Note: This works for small and discrete state and action spaces so we can estimate $\vec{\mu}$

MaxEnt IRL

Ziebart et al. 2008: Maximum Entropy Inverse Reinforcement Learning

Its nice because

If $r_\psi(s_t,a_t) = \psi^{\top} f(s_t,a_t)$ , we can show that it optimizes
- $\max_{\psi} H(\pi^{r_\psi})$ such that $\mathbb{E}_{\pi^{r_\psi}}[f] = \mathbb{E}_{\pi^*}[f]$

Extending to high dimensional spaces

MaxEnt IRL so far requires
- Solving for (soft) optial policy in the inner loop
- Enumerting all state-action tuples for visitation frequency and gradient

To apply this in practical problem settings, we need to handle
- Large and continuous state and action spaces
- States obtained via sampling only
- Unknown dynamics
  - causing the naive method of computing backward/forward messages unstable

Assume we can sample from the real environment

Idea:

Learn $p(a_t|s_t, O_{1:T}, \psi)$ using any max-ent RL algorithm then run this policy to sample $\{ \tau_j \}$ .
- $\nabla_{\psi} L \approx \frac{1}{N} \sum_{i=1}^N \nabla_\psi r_\psi(\tau_i) - \frac{1}{M} \sum_{j=1}^M \nabla_\psi r_\psi(\tau_j)$
- Looks expensive, what if we use “lazy” policy optimization ⇒ instead of learning a policy every time can we optimize a bit?

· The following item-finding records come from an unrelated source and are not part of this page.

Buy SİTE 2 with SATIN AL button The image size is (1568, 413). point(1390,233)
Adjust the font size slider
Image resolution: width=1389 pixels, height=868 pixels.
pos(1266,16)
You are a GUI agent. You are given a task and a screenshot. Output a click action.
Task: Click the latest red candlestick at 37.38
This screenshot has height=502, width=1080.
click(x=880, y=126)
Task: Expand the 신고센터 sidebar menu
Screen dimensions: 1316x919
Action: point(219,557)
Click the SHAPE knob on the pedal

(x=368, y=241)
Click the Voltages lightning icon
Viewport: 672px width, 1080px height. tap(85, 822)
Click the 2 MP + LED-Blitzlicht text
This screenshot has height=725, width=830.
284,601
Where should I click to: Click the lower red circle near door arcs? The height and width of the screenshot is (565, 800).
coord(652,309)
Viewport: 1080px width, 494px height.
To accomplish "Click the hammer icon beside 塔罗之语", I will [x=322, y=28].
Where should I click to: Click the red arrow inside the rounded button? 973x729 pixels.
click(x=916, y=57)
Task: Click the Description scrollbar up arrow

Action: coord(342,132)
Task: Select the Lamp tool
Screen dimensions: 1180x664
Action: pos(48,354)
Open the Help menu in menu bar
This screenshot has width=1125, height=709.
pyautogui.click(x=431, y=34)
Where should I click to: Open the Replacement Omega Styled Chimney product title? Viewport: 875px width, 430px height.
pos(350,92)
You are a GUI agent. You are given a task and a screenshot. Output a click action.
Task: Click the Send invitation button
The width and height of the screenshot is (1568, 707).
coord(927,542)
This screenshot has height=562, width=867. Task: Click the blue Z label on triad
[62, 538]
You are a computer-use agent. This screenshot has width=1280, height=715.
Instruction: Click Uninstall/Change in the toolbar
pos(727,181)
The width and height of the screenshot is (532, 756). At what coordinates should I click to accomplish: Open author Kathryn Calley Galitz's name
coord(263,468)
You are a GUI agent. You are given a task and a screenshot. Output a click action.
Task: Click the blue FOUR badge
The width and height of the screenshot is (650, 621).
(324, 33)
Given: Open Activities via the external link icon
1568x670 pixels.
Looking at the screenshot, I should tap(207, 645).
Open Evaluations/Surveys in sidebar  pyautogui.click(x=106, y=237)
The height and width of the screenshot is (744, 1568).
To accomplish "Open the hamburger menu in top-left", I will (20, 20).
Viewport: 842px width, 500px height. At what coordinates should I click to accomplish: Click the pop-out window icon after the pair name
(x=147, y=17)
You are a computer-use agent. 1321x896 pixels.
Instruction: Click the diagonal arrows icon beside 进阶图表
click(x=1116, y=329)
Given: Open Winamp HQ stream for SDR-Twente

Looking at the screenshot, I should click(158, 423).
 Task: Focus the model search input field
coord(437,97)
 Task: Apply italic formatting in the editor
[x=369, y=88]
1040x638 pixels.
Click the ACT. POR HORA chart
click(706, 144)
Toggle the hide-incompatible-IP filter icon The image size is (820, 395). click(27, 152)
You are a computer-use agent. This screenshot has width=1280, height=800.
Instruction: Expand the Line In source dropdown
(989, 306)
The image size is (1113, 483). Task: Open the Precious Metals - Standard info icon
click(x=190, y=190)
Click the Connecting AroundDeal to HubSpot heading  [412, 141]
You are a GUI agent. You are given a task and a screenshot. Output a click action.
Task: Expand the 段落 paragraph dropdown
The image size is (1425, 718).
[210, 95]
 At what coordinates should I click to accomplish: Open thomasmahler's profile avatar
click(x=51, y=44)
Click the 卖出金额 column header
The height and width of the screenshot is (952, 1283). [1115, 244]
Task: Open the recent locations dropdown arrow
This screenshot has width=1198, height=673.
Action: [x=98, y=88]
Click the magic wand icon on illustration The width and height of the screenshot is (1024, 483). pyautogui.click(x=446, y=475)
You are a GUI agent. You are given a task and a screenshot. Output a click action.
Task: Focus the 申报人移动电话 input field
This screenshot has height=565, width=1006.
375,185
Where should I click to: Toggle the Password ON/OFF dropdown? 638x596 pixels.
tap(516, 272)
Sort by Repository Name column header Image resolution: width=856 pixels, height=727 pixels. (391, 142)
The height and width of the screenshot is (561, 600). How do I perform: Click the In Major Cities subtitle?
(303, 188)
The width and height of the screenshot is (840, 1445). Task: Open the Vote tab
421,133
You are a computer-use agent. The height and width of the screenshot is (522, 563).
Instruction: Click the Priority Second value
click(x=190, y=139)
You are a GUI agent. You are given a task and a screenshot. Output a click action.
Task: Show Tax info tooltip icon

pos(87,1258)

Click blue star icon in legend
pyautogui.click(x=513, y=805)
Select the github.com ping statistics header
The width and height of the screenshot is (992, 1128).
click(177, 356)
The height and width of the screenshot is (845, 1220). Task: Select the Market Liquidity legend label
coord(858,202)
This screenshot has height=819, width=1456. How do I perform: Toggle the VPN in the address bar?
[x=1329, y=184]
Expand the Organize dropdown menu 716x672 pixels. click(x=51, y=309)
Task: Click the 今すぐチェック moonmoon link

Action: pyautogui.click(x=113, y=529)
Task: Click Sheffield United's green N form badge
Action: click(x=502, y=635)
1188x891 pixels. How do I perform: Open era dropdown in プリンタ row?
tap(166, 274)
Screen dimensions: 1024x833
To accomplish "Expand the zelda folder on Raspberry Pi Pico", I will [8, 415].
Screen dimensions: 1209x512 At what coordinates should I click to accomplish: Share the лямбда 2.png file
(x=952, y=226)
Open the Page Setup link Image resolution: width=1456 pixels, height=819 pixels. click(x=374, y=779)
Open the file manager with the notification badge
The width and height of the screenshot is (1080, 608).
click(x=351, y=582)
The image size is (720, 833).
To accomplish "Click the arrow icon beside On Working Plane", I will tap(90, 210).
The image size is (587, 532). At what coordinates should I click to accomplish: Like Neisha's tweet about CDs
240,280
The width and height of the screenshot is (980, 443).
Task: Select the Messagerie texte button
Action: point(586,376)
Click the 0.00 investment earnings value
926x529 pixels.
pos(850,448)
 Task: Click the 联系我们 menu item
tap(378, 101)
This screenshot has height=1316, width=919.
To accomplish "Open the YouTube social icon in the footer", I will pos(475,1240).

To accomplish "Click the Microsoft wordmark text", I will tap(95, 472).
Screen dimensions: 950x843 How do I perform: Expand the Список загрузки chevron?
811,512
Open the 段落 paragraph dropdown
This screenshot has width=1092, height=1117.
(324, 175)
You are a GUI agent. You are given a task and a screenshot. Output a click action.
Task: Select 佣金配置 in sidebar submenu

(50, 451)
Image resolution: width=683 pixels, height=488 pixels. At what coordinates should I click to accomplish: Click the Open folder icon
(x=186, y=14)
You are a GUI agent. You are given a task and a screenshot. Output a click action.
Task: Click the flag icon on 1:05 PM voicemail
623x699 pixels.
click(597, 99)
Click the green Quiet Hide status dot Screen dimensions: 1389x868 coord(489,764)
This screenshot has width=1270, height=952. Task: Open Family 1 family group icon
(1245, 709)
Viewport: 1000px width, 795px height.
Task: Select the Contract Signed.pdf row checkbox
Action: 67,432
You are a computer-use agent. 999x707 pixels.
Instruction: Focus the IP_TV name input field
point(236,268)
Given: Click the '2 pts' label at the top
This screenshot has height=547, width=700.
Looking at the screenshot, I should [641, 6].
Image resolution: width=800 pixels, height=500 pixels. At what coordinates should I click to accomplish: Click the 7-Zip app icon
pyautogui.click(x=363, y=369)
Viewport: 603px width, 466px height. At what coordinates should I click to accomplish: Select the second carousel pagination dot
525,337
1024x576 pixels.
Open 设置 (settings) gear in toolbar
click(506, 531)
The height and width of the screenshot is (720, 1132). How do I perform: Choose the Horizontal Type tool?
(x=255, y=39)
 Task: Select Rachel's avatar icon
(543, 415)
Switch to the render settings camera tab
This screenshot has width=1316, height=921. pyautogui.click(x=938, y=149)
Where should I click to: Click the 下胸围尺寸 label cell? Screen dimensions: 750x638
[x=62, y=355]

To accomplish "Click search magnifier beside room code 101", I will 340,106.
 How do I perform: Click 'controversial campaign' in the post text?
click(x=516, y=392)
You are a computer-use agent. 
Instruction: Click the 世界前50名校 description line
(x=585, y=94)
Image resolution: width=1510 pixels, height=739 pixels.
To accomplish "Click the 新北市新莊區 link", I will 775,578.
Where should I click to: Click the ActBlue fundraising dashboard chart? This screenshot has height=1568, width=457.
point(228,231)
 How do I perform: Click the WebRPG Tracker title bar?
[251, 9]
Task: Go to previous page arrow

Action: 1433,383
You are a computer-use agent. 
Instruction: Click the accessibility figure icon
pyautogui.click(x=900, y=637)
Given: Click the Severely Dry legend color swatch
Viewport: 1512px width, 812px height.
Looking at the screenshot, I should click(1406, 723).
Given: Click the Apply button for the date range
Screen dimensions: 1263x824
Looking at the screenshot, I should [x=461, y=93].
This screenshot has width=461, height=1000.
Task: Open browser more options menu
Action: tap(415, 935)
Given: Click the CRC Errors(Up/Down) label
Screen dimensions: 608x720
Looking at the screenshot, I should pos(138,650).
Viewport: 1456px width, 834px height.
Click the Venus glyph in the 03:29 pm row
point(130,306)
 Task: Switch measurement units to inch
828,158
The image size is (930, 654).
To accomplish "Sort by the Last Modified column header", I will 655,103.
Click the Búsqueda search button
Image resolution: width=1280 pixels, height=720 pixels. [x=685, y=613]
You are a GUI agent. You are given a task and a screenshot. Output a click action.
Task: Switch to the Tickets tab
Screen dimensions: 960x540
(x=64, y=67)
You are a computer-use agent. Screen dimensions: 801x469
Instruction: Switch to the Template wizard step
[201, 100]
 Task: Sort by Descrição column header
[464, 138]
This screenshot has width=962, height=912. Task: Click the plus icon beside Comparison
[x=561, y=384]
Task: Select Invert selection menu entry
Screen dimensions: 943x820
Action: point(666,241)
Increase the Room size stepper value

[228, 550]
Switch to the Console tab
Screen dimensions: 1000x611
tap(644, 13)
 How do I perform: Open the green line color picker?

Improve $p(a_t|s_t, O_{1:T}, \psi)$ using any max-ent RL algorithm
- But now the estimator is now biased; wrong distribution
  - Use importance sampling
    - $\nabla_{\psi} L \approx \frac{1}{N} \sum_{i=1}^N \nabla_\psi r_\psi(\tau_i) - \frac{1}{\sum_j w_j} \sum_{j=1}^M w_j \nabla_\psi r_\psi(\tau_j)$

Importance weights

\begin{split} w_j &= \frac{p(\tau) \exp(r_\psi(\tau_j))}{\pi(\tau_j)} \\ & = \frac{p(s_1)\prod_t p(s_{t+1}|s_t,a_t) \exp(r_\psi(s_t,a_t))}{p(s_1) \prod_t p(s_{t+1}|s_t,a_t) \pi(a_t|s_t)} \\ &=\frac{\exp(\sum_t r_\psi(s_t,a_t))}{\prod_t \pi(a_t|s_t)} \end{split}

Each policy update with respect to $r_\psi$ brings better importane weight

IRL and GANs

The IRL algorithm described earlier looks like a game

“Policy trying to look as good as the expert, reward trying to differentiate experts from policy”

Inverse RL as a GAN

Finn*, Christiano* et al. “A Connection Between Generative Adversarial Networks, Inverse Reinforcement Learning, and Energy-Based Models.”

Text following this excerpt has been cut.